Figure 2. DSB repair pathways beyond NHEJ are dispensable for generating complex rearrangements from micronuclei.

a) Left: Distribution of Y chromosome rearrangement types as determined by metaphase FISH following continuous passage in DOX/IAA and G418 for ~30 days. Data are pooled from 2 independent experiments. Right: Plots depict the mean fold change in each rearrangement type as compared to WT cells. Sample sizes indicate the number of rearranged Y chromosomes examined; data are pooled from 2 or 3 individual KO clones per gene. See also Extended Data Figure 3c. b) Proportion of Y chromosomes exhibiting simple or complex rearrangements, as determined by metaphase FISH, following sustained centromere inactivation.

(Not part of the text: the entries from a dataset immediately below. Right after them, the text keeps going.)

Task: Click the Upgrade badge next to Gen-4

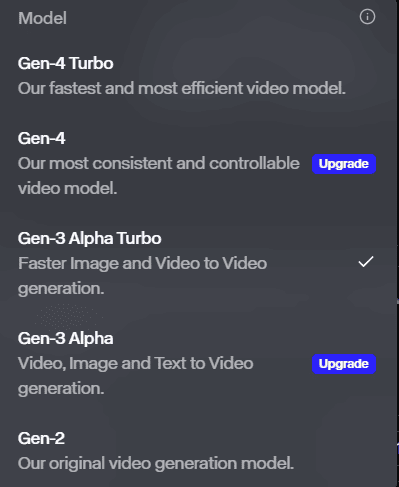Action: (x=344, y=164)
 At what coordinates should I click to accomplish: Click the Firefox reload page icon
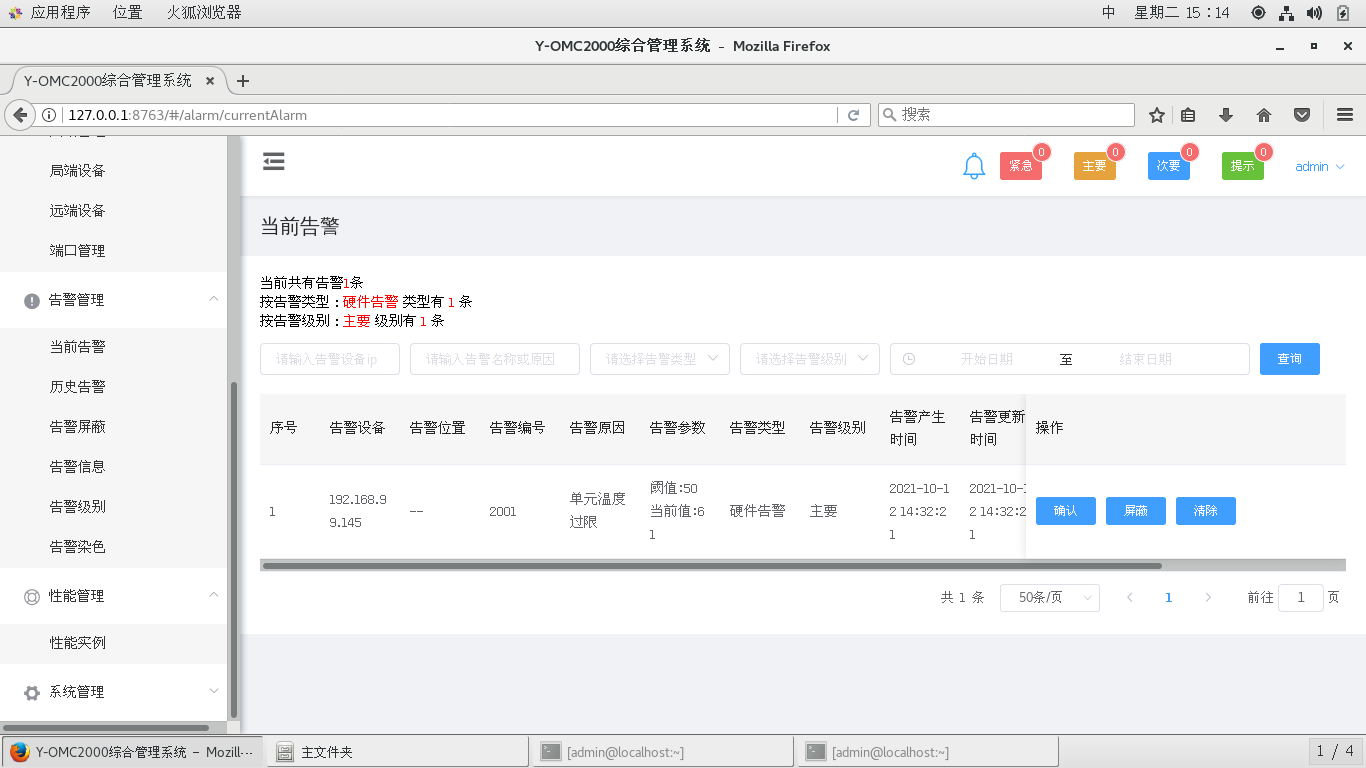853,115
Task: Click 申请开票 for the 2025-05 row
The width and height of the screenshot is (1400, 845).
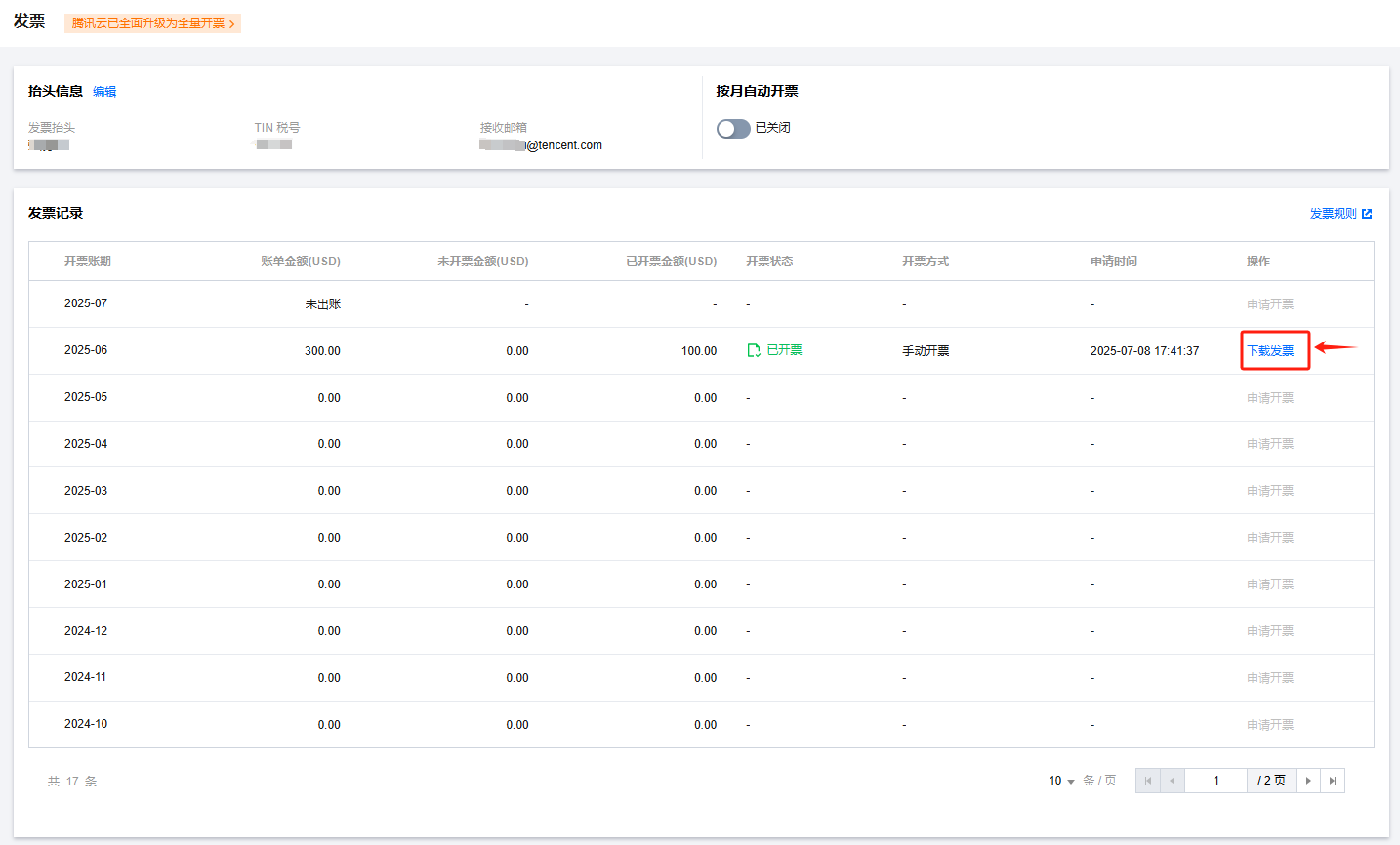Action: click(1269, 398)
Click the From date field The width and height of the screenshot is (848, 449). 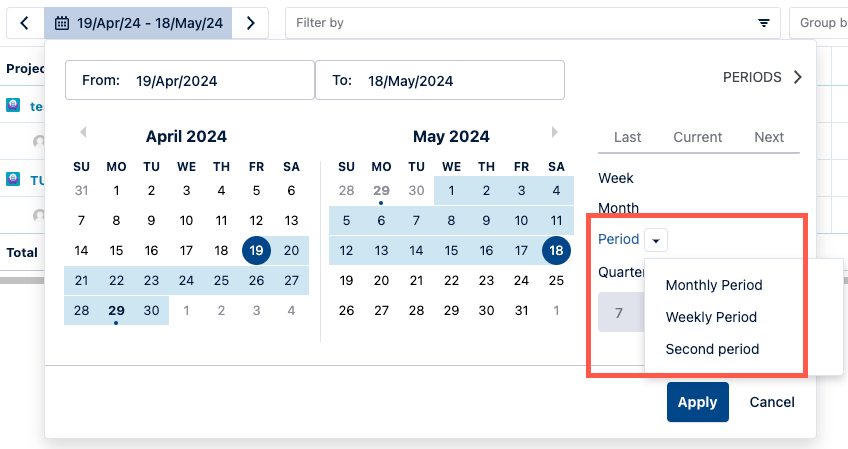coord(189,81)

Data represent the mean ± SEM of n = 2 independent experiments for WT, n = 2 KO clones for LIG4 and RAD52, and n = 3 KO clones for PRKDC, NHEJ1, TP53BP1, POLQ, RAD54L, and NBN; statistical analyses were calculated by ordinary one-way ANOVA test with multiple comparisons. ns, not significant; *P ≤ 0.05. c) Cytogenetic characterization of POLQ KO sub-clones harboring complex Y chromosome rearrangements following sustained centromere inactivation. Scale bar, 10 μm. d) Whole-genome sequencing analyses of POLQ KO sub-clones with complex Y chromosome rearrangements exhibiting oscillating DNA copy-number patterns. For each subclone, sequencing depth (grey dots), copy number information (black lines; top), and inter-mutational distances (bottom) for the mappable regions of the Y chromosome are shown.